* **DESCRIPTION OF THE TASK**:
Each entry should be duplicated exactly, with no line missing.

* **DATA EXTRACTS**:
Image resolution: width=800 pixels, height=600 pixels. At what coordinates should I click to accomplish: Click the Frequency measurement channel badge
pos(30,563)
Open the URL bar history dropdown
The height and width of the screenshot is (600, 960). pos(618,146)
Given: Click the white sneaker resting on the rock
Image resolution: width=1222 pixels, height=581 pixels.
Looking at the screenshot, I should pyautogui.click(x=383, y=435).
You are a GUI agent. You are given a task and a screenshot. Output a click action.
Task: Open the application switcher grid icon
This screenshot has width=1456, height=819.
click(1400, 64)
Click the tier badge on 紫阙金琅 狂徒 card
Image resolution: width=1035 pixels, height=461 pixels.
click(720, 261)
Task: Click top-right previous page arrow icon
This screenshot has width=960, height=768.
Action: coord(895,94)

* **SOLUTION BELOW**:
Image resolution: width=800 pixels, height=600 pixels. At what coordinates should I click to accomplish: Click the Frequency measurement channel badge
pos(30,563)
Open the URL bar history dropdown
The height and width of the screenshot is (600, 960). pos(618,146)
Given: Click the white sneaker resting on the rock
Image resolution: width=1222 pixels, height=581 pixels.
Looking at the screenshot, I should pyautogui.click(x=383, y=435).
You are a GUI agent. You are given a task and a screenshot. Output a click action.
Task: Open the application switcher grid icon
This screenshot has width=1456, height=819.
click(1400, 64)
Click the tier badge on 紫阙金琅 狂徒 card
Image resolution: width=1035 pixels, height=461 pixels.
click(720, 261)
Task: Click top-right previous page arrow icon
This screenshot has width=960, height=768.
Action: coord(895,94)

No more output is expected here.